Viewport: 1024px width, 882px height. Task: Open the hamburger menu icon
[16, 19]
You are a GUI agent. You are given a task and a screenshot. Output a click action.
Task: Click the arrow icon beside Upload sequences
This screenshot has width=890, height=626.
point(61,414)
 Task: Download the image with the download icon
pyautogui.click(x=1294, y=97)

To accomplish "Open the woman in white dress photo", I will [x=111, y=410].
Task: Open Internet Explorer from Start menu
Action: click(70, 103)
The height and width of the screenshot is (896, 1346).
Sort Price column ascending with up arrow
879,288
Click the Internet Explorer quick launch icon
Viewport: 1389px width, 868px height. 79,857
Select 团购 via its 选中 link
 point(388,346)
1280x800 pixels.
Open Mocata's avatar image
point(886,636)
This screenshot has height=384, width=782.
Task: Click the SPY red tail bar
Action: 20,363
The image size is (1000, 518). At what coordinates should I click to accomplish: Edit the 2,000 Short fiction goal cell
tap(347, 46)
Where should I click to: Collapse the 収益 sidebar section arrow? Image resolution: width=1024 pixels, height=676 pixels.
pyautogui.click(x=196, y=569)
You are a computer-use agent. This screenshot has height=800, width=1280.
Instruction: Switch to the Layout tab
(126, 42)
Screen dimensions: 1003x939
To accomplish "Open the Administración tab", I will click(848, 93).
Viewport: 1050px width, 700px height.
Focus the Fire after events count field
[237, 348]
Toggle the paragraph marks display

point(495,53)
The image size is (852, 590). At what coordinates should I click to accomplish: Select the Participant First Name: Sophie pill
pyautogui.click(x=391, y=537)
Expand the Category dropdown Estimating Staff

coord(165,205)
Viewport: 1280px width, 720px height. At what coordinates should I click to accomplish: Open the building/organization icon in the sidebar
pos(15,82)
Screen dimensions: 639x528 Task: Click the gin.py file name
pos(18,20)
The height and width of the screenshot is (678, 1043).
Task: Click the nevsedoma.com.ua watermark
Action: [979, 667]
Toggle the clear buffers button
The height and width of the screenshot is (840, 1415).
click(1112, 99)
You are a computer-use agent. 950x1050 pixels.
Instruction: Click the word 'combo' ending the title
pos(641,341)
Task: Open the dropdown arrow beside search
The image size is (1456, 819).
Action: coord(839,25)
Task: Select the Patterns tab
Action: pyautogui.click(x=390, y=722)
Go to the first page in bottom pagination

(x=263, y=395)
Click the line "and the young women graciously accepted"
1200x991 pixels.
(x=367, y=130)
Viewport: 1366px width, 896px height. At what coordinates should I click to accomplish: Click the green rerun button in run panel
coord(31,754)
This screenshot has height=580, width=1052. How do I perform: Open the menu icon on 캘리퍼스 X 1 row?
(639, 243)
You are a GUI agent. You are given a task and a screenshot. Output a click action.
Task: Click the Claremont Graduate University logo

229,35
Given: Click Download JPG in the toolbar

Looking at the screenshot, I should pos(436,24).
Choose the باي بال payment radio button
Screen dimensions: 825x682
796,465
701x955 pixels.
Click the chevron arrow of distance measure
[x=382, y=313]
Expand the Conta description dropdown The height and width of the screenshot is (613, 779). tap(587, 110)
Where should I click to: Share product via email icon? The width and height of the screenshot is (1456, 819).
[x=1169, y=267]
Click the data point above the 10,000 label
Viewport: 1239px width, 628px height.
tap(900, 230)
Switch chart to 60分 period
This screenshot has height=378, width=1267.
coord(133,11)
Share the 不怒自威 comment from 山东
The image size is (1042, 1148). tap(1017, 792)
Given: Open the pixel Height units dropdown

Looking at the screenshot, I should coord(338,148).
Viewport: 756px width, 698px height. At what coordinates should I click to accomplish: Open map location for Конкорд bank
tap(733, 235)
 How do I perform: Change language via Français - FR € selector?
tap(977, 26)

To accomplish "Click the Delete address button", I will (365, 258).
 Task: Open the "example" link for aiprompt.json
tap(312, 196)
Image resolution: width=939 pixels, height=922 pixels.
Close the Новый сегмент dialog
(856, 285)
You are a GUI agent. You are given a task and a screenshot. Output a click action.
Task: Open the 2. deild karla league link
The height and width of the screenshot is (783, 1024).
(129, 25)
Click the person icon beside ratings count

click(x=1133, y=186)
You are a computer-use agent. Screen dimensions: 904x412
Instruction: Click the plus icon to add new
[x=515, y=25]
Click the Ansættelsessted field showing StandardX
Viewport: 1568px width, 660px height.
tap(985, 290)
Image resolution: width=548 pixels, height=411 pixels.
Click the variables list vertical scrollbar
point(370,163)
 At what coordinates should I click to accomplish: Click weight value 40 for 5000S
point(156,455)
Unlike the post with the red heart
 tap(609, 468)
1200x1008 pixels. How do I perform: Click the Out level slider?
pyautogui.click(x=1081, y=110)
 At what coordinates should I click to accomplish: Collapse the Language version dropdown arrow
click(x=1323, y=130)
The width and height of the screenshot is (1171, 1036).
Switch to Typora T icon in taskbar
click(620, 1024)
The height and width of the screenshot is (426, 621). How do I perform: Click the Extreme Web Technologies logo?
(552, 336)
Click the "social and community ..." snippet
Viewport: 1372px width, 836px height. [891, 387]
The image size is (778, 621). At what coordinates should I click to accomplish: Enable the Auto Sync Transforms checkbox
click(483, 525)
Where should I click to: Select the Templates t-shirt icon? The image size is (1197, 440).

▶ _Exercise objective_: Turn the material from its first line through the line containing "point(61,414)" into a numbered list, leaving out blank lines.

▶ _Result for this task_:
1. Viewport: 1024px width, 882px height. Task: Open the hamburger menu icon
2. [16, 19]
3. You are a GUI agent. You are given a task and a screenshot. Output a click action.
4. Task: Click the arrow icon beside Upload sequences
5. This screenshot has width=890, height=626.
6. point(61,414)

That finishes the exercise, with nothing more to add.